WORK TO COMPLETE: Quote all of the data below exactly, please.

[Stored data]
+ + + + + + +
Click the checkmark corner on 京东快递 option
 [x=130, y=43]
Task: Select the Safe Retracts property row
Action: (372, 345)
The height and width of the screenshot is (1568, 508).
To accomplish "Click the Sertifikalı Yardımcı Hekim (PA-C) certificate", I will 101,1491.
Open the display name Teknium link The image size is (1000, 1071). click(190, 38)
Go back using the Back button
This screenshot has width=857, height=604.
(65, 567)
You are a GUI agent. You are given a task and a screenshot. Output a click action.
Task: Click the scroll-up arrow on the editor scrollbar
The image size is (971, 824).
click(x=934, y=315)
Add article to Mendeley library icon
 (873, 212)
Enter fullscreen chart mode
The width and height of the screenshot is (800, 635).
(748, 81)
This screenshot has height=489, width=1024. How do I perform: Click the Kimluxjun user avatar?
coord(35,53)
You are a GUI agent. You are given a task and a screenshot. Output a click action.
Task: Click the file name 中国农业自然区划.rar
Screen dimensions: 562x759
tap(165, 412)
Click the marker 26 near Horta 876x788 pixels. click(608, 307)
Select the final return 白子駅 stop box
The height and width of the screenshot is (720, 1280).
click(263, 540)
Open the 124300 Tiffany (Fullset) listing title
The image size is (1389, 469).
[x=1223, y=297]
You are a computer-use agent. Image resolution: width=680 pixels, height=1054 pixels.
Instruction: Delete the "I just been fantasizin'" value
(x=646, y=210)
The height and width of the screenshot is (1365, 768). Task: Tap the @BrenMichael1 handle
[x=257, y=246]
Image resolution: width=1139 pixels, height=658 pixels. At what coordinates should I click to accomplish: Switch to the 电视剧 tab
+ + + + + + +
EXERCISE ANSWER:
Click the checkmark corner on 京东快递 option
 [x=130, y=43]
Task: Select the Safe Retracts property row
Action: (372, 345)
The height and width of the screenshot is (1568, 508).
To accomplish "Click the Sertifikalı Yardımcı Hekim (PA-C) certificate", I will 101,1491.
Open the display name Teknium link The image size is (1000, 1071). click(190, 38)
Go back using the Back button
This screenshot has width=857, height=604.
(65, 567)
You are a GUI agent. You are given a task and a screenshot. Output a click action.
Task: Click the scroll-up arrow on the editor scrollbar
The image size is (971, 824).
click(x=934, y=315)
Add article to Mendeley library icon
 (873, 212)
Enter fullscreen chart mode
The width and height of the screenshot is (800, 635).
(748, 81)
This screenshot has height=489, width=1024. How do I perform: Click the Kimluxjun user avatar?
coord(35,53)
You are a GUI agent. You are given a task and a screenshot. Output a click action.
Task: Click the file name 中国农业自然区划.rar
Screen dimensions: 562x759
tap(165, 412)
Click the marker 26 near Horta 876x788 pixels. click(608, 307)
Select the final return 白子駅 stop box
The height and width of the screenshot is (720, 1280).
click(263, 540)
Open the 124300 Tiffany (Fullset) listing title
The image size is (1389, 469).
[x=1223, y=297]
You are a computer-use agent. Image resolution: width=680 pixels, height=1054 pixels.
Instruction: Delete the "I just been fantasizin'" value
(x=646, y=210)
The height and width of the screenshot is (1365, 768). Task: Tap the @BrenMichael1 handle
[x=257, y=246]
Image resolution: width=1139 pixels, height=658 pixels. At what coordinates should I click to accomplish: Switch to the 电视剧 tab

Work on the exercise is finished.